* [TASK]:
Copy every record below exactly as it stands.

* [DATA]:
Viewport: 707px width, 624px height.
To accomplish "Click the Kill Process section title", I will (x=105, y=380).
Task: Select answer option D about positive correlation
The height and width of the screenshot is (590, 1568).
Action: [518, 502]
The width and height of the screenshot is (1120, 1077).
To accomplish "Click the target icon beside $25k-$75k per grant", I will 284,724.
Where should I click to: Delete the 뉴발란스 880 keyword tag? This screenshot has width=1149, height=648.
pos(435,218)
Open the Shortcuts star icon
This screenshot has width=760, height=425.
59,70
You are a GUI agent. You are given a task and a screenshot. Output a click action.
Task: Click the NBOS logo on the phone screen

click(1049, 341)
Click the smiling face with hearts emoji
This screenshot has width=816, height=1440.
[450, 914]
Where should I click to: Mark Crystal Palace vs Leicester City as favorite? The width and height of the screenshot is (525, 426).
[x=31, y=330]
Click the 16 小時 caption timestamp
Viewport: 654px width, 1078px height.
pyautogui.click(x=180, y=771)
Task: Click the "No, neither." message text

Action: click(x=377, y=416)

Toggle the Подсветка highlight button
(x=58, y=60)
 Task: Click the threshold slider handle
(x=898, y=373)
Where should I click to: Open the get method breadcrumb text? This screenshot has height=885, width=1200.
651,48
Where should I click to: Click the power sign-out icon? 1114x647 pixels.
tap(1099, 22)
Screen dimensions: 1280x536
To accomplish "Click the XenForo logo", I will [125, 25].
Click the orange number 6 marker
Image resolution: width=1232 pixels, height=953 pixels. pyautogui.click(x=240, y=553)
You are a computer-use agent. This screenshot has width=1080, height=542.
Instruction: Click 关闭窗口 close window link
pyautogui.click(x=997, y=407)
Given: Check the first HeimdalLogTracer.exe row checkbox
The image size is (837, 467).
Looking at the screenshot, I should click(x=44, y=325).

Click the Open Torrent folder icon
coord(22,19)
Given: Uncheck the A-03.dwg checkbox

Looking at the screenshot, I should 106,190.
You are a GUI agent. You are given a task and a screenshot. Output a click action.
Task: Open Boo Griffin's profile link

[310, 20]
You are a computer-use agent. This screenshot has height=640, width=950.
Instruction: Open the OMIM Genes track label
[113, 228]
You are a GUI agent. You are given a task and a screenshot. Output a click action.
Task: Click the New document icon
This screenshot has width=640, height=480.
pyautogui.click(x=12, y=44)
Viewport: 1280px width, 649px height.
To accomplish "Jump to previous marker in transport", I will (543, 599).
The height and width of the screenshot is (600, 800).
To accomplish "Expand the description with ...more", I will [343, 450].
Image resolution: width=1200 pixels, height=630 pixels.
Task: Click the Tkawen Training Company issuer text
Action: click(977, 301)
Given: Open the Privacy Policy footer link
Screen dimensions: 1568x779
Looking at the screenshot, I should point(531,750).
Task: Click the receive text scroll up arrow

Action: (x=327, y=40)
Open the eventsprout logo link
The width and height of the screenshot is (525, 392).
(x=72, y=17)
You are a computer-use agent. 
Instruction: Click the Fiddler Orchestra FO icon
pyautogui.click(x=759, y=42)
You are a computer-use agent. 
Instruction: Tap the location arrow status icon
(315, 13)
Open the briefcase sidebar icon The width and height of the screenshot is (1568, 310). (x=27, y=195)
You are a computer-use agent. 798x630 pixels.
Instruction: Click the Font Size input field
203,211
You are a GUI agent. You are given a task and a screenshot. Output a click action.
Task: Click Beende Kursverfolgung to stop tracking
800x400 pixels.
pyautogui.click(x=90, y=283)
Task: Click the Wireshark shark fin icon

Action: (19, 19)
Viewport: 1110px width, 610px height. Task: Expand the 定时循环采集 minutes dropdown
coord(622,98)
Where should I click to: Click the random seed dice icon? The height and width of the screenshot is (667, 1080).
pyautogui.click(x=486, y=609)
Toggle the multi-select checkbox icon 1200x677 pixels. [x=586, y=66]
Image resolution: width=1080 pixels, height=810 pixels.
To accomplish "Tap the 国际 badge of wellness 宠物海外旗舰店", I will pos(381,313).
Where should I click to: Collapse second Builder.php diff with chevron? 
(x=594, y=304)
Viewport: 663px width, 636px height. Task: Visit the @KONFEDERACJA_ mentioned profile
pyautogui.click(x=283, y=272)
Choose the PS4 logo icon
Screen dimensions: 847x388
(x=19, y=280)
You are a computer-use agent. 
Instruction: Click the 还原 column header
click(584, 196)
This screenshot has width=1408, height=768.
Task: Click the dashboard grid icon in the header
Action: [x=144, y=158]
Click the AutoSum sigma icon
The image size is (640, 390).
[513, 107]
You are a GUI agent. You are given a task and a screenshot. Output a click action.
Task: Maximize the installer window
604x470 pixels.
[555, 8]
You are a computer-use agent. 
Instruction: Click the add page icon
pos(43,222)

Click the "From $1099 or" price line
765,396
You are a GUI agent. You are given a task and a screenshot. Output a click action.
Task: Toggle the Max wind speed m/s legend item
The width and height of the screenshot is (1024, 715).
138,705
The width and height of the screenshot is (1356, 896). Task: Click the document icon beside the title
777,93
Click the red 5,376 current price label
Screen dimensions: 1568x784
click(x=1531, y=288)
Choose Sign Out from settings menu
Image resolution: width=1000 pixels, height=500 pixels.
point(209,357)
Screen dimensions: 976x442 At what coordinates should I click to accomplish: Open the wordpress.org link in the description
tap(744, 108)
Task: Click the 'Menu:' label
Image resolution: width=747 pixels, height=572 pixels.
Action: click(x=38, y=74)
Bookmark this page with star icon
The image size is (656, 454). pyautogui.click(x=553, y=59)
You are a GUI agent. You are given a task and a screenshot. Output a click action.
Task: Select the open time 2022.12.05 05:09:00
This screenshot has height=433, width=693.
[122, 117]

* [EXPECTED OUTPUT]:
Viewport: 707px width, 624px height.
To accomplish "Click the Kill Process section title", I will (x=105, y=380).
Task: Select answer option D about positive correlation
The height and width of the screenshot is (590, 1568).
Action: [518, 502]
The width and height of the screenshot is (1120, 1077).
To accomplish "Click the target icon beside $25k-$75k per grant", I will 284,724.
Where should I click to: Delete the 뉴발란스 880 keyword tag? This screenshot has width=1149, height=648.
pos(435,218)
Open the Shortcuts star icon
This screenshot has width=760, height=425.
59,70
You are a GUI agent. You are given a task and a screenshot. Output a click action.
Task: Click the NBOS logo on the phone screen

click(1049, 341)
Click the smiling face with hearts emoji
This screenshot has width=816, height=1440.
[450, 914]
Where should I click to: Mark Crystal Palace vs Leicester City as favorite? The width and height of the screenshot is (525, 426).
[x=31, y=330]
Click the 16 小時 caption timestamp
Viewport: 654px width, 1078px height.
pyautogui.click(x=180, y=771)
Task: Click the "No, neither." message text

Action: click(x=377, y=416)

Toggle the Подсветка highlight button
(x=58, y=60)
 Task: Click the threshold slider handle
(x=898, y=373)
Where should I click to: Open the get method breadcrumb text? This screenshot has height=885, width=1200.
651,48
Where should I click to: Click the power sign-out icon? 1114x647 pixels.
tap(1099, 22)
Screen dimensions: 1280x536
To accomplish "Click the XenForo logo", I will [125, 25].
Click the orange number 6 marker
Image resolution: width=1232 pixels, height=953 pixels. pyautogui.click(x=240, y=553)
You are a computer-use agent. This screenshot has width=1080, height=542.
Instruction: Click 关闭窗口 close window link
pyautogui.click(x=997, y=407)
Given: Check the first HeimdalLogTracer.exe row checkbox
The image size is (837, 467).
Looking at the screenshot, I should click(x=44, y=325).

Click the Open Torrent folder icon
coord(22,19)
Given: Uncheck the A-03.dwg checkbox

Looking at the screenshot, I should 106,190.
You are a GUI agent. You are given a task and a screenshot. Output a click action.
Task: Open Boo Griffin's profile link

[310, 20]
You are a computer-use agent. This screenshot has height=640, width=950.
Instruction: Open the OMIM Genes track label
[113, 228]
You are a GUI agent. You are given a task and a screenshot. Output a click action.
Task: Click the New document icon
This screenshot has width=640, height=480.
pyautogui.click(x=12, y=44)
Viewport: 1280px width, 649px height.
To accomplish "Jump to previous marker in transport", I will (543, 599).
The height and width of the screenshot is (600, 800).
To accomplish "Expand the description with ...more", I will [343, 450].
Image resolution: width=1200 pixels, height=630 pixels.
Task: Click the Tkawen Training Company issuer text
Action: click(977, 301)
Given: Open the Privacy Policy footer link
Screen dimensions: 1568x779
Looking at the screenshot, I should point(531,750).
Task: Click the receive text scroll up arrow

Action: (x=327, y=40)
Open the eventsprout logo link
The width and height of the screenshot is (525, 392).
(x=72, y=17)
You are a computer-use agent. 
Instruction: Click the Fiddler Orchestra FO icon
pyautogui.click(x=759, y=42)
You are a computer-use agent. 
Instruction: Tap the location arrow status icon
(315, 13)
Open the briefcase sidebar icon The width and height of the screenshot is (1568, 310). (x=27, y=195)
You are a computer-use agent. 798x630 pixels.
Instruction: Click the Font Size input field
203,211
You are a GUI agent. You are given a task and a screenshot. Output a click action.
Task: Click Beende Kursverfolgung to stop tracking
800x400 pixels.
pyautogui.click(x=90, y=283)
Task: Click the Wireshark shark fin icon

Action: (19, 19)
Viewport: 1110px width, 610px height. Task: Expand the 定时循环采集 minutes dropdown
coord(622,98)
Where should I click to: Click the random seed dice icon? The height and width of the screenshot is (667, 1080).
pyautogui.click(x=486, y=609)
Toggle the multi-select checkbox icon 1200x677 pixels. [x=586, y=66]
Image resolution: width=1080 pixels, height=810 pixels.
To accomplish "Tap the 国际 badge of wellness 宠物海外旗舰店", I will pos(381,313).
Where should I click to: Collapse second Builder.php diff with chevron? 
(x=594, y=304)
Viewport: 663px width, 636px height. Task: Visit the @KONFEDERACJA_ mentioned profile
pyautogui.click(x=283, y=272)
Choose the PS4 logo icon
Screen dimensions: 847x388
(x=19, y=280)
You are a computer-use agent. 
Instruction: Click the 还原 column header
click(584, 196)
This screenshot has width=1408, height=768.
Task: Click the dashboard grid icon in the header
Action: [x=144, y=158]
Click the AutoSum sigma icon
The image size is (640, 390).
[513, 107]
You are a GUI agent. You are given a task and a screenshot. Output a click action.
Task: Maximize the installer window
604x470 pixels.
[555, 8]
You are a computer-use agent. 
Instruction: Click the add page icon
pos(43,222)

Click the "From $1099 or" price line
765,396
You are a GUI agent. You are given a task and a screenshot. Output a click action.
Task: Toggle the Max wind speed m/s legend item
The width and height of the screenshot is (1024, 715).
138,705
The width and height of the screenshot is (1356, 896). Task: Click the document icon beside the title
777,93
Click the red 5,376 current price label
Screen dimensions: 1568x784
click(x=1531, y=288)
Choose Sign Out from settings menu
Image resolution: width=1000 pixels, height=500 pixels.
point(209,357)
Screen dimensions: 976x442 At what coordinates should I click to accomplish: Open the wordpress.org link in the description
tap(744, 108)
Task: Click the 'Menu:' label
Image resolution: width=747 pixels, height=572 pixels.
Action: click(x=38, y=74)
Bookmark this page with star icon
The image size is (656, 454). pyautogui.click(x=553, y=59)
You are a GUI agent. You are given a task and a screenshot. Output a click action.
Task: Select the open time 2022.12.05 05:09:00
This screenshot has height=433, width=693.
[122, 117]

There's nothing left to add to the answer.